La Porcelaine de Limoges est désormais une indication géographique protégée (IGP), et c’est en grande partie grâce à Alain Mouly, le président de l’Union des Fabricants de Porcelaine de Limoges (UFPL). Il lui a fallu convaincre trois présidents de la République et nettement plus d’interlocuteurs. Il sait que l’IG est une étape décisive pour un secteur qui mérite d’être protégé, au profit des acteurs locaux, de la Haute-Vienne mais surtout des consommateurs.
En quoi l’indication géographique protégée est-elle si importante pour la porcelaine de Limoges ?
Tout d’abord cette indication géographique permet de valoriser le savoir-faire et l’excellence de la porcelaine de Limoges. Une histoire qui a plus de deux siècles puisque le Kaolin a été découvert près de Limoges en 1768 et la première fabrique de porcelaine de Limoges a été édifiée 4 ans plus tard, à la demande expresse de Louis XV.
L’objectif de cette indication est de dynamiser le territoire en incitant des acteurs de la céramique à venir s’implanter en Haute-Vienne. C’est déjà le cas pour certaines entreprises installées ailleurs en France et qui se sont manifestées pour nous rejoindre. De plus, nous espérons que cela aura un impact positif sur le tourisme local.
Et pour les entreprises locales ?
Avec cette indication, nous valorisons et pérennisons des métiers en les protégeant des dérives apparues depuis le début des années 2000. Des entreprises apposaient le chromo « Porcelaine de Limoges » sur des produits manufacturés en Chine ou au Maghreb. Sans aller aussi loin, nous avions aussi des cas d’entreprises européennes et même françaises, ayant pignon sur rue, qui vendaient de la porcelaine de Limoges. La contrefaçon s’était généralisée. Désormais, nous avons un cadre juridique qui nous permet de sévir et de nous retourner vers les tribunaux.
L’implantation géographique est donc nécessaire pour s’appeler Porcelaine de Limoges ?
Exactement, mais pas seulement.

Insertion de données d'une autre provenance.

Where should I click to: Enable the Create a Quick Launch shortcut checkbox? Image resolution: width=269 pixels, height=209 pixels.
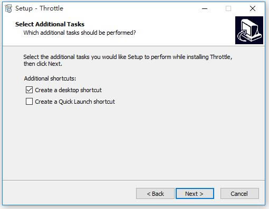pos(29,102)
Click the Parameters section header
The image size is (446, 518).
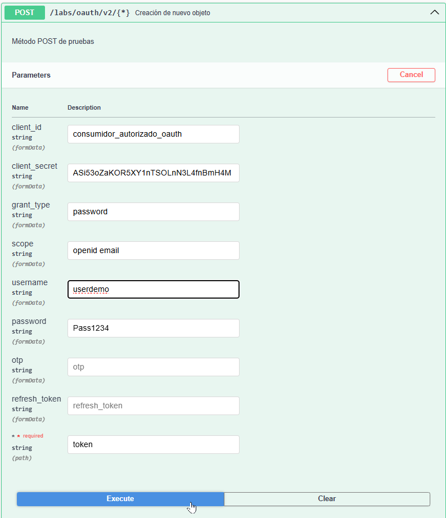tap(31, 75)
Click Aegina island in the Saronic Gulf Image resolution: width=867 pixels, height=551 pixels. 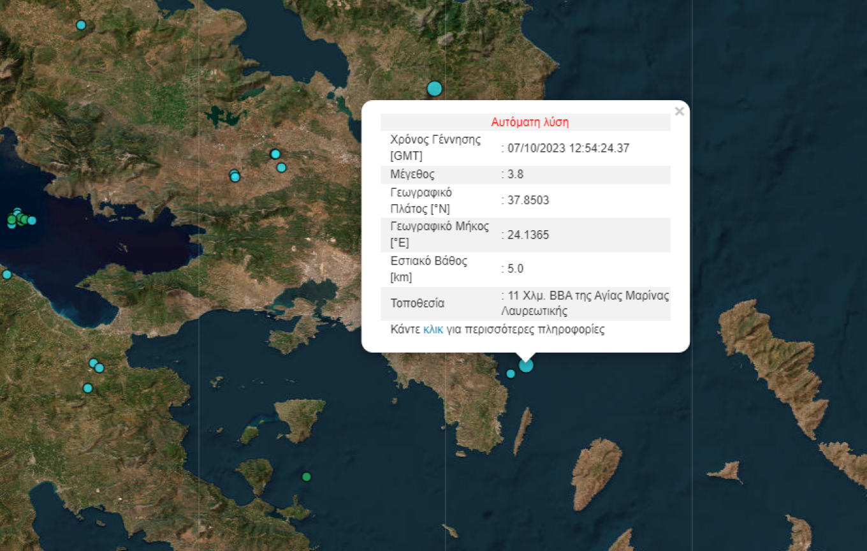pos(299,418)
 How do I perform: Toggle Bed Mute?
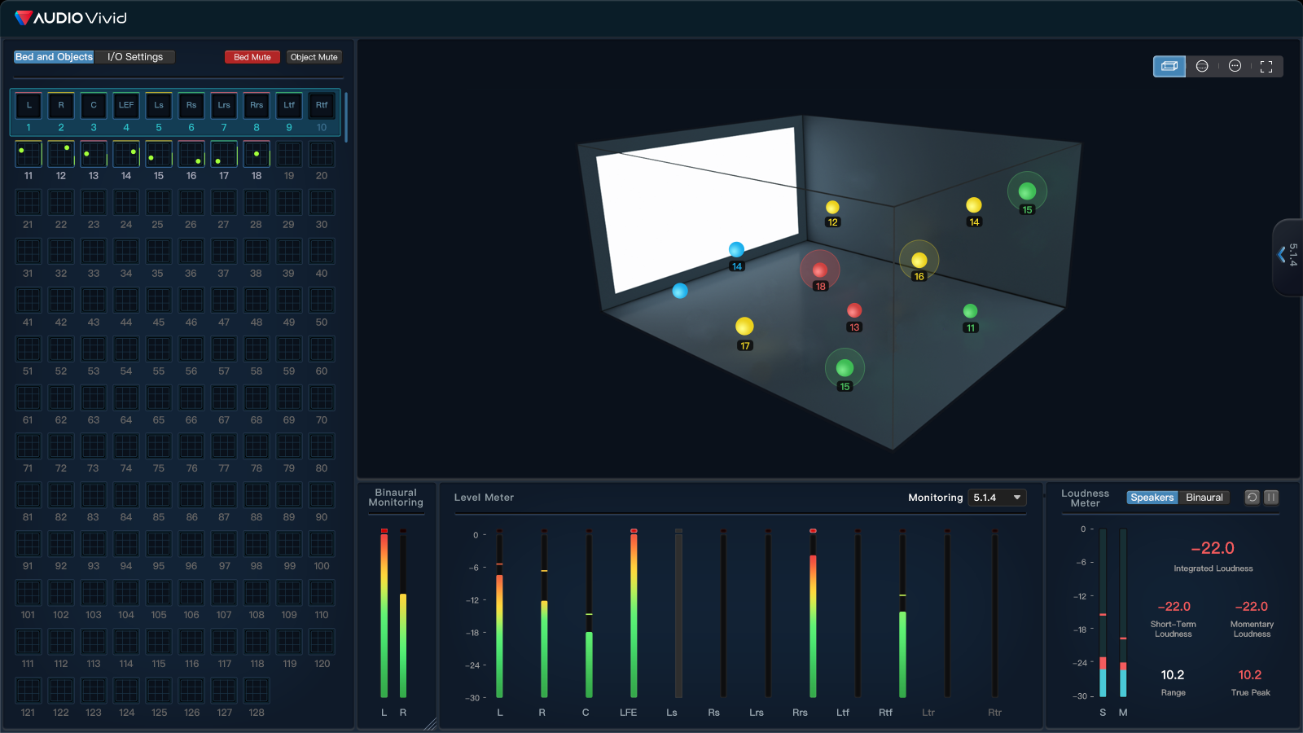click(x=252, y=57)
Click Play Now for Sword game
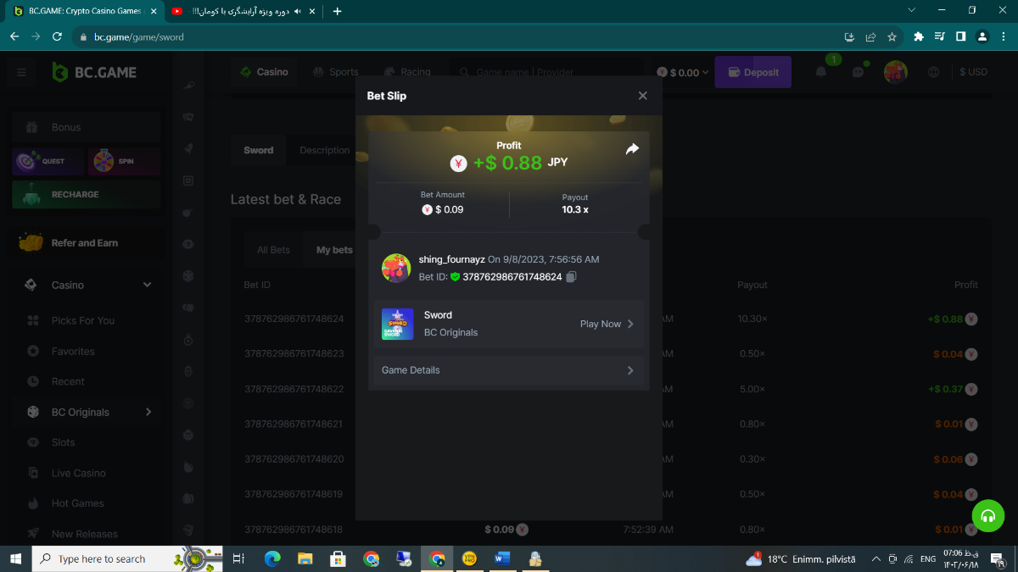The image size is (1018, 572). (x=606, y=324)
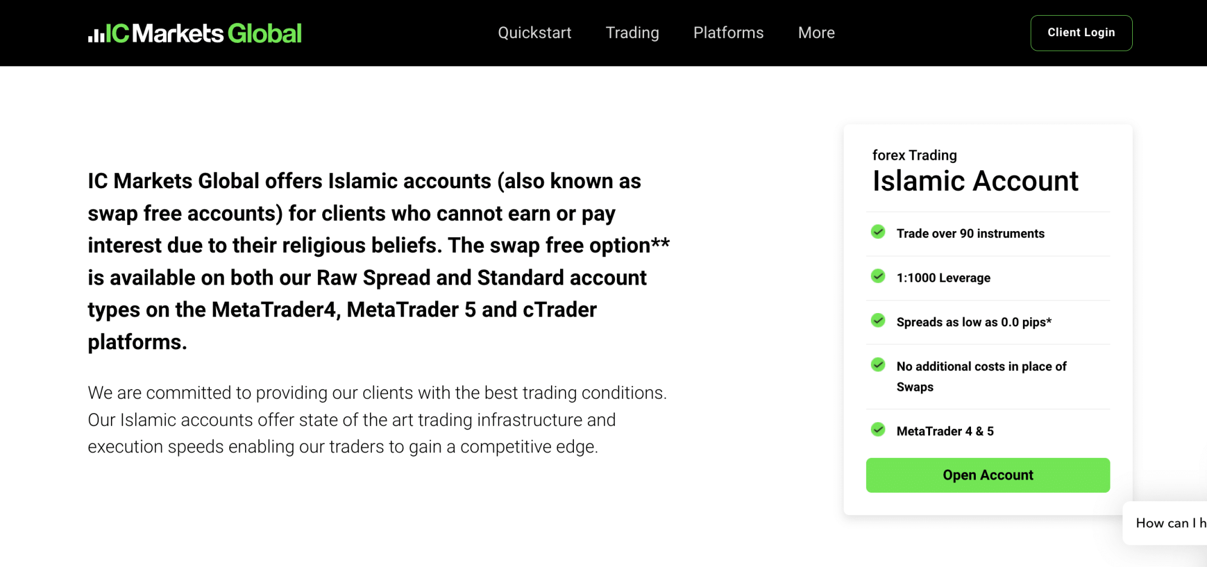Click the forex Trading label above the heading
1207x567 pixels.
click(914, 156)
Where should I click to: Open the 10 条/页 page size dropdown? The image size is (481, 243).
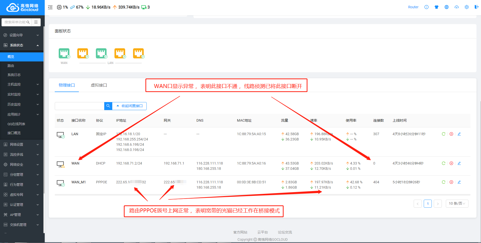[457, 203]
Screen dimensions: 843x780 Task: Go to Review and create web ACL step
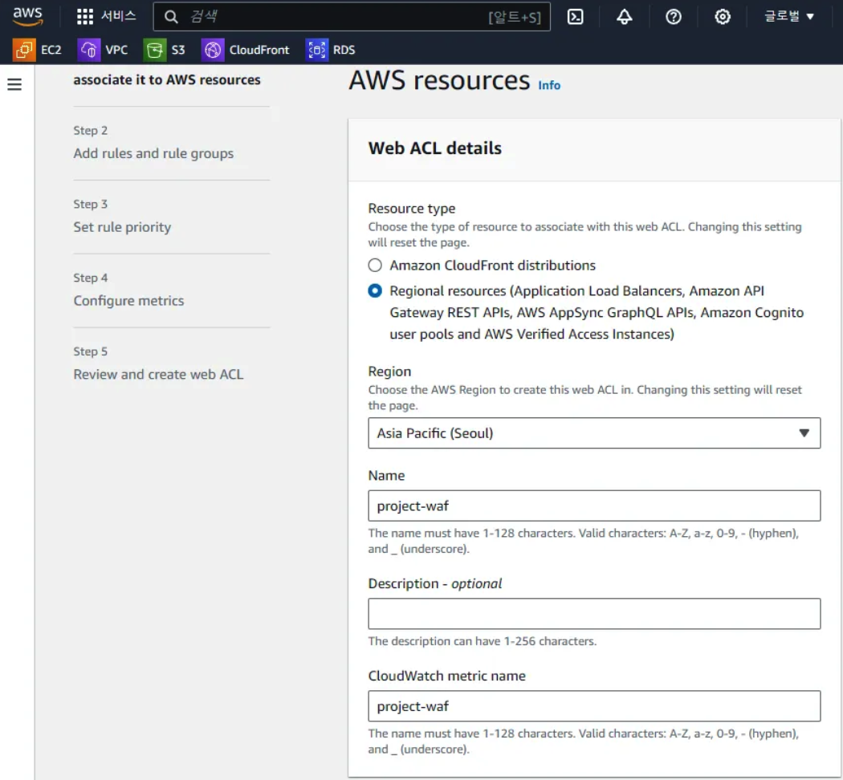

Un cahier des charges défini en étroite collaboration avec l’Institut National de Propriété Intellectuelle (Inpi) détermine clairement 12 conditions auxquelles doivent répondre les entreprises qui souhaitent désormais se prévaloir « Porcelaine de Limoges ». Aujourd’hui, cela concerne une trentaine d’entreprises qui décorent ou fabriquent de la porcelaine autour de Limoges, et plus de 1 200 acteurs qui participent directement à cette activité.
La prochaine étape : chaque entreprise, fabricant ou décorateur de Haute-Vienne, doit obtenir une certification individuelle après avoir été auditée par un organisme de contrôle accrédité par le gouvernement.
Qu’est-ce que cette indication apporte aux consommateurs ?
Cette indication géographique est issue d’une loi de consommation qui place le consommateur au centre de ses intérêts. Elle garantit à ce dernier information, protection et lui assure l’authenticité du produit sans équivoque. Et cela s’applique au niveau national comme international.
Avant, le consommateur n’avait aucune garantie que la porcelaine dite de Limoges qu’il achetait ait bien été fabriquée sur place. C’est chose faite. Il faut bien comprendre que cette indication a d’abord été faite pour protéger les consommateurs, qu’ils soient Français ou étranger. Il ne faut pas oublier que la porcelaine de Limoges est une marque d’excellence et qu’elle se vend principalement à l’exportation.
À qui profite en premier lieu cette indication géographique : aux grands ou aux petits fabricants et décorateurs de porcelaine de Limoges ?
C’est une bonne question. Et contre toute attente, je pense que cette indication profite en premier lieu aux petites entreprises. En effet, avant, elles étaient absentes au-delà de nos frontières, sans possibilités de se défendre contre la contrefaçon. Aujourd’hui, avec cette indication, elles sont protégées. De plus, le Quai d’Orsay, qui est en charge de promouvoir le commerce extérieur, se fait fort de mettre en avant nos produits d’excellence.
Pensez-vous que cette indication géographique va se développer à d’autres produits ?
Absolument. Il y a une vingtaine de produits qui devraient avoir prochainement leur indication géographique, parmi lesquels les couteaux Laguiole ou le savon de Marseille. Encore faut-il que ceux qui s’en revendiquent se rassemblent en organisme de défense et de gestion.
Ce qui a tout changé, c’est en 2014, quand la loi Consommation a étendu les indications géographiques aux produits manufacturés. Avant, elle ne concernait que les produits agricoles et agro-alimentaires, comme par exemple le Camembert. Dès lors, nous avons œuvré pour que la porcelaine de Limoges obtienne cette indication. Je n’ai qu’un regret, c’est que nous n’ayons pas été les premiers à l’obtenir.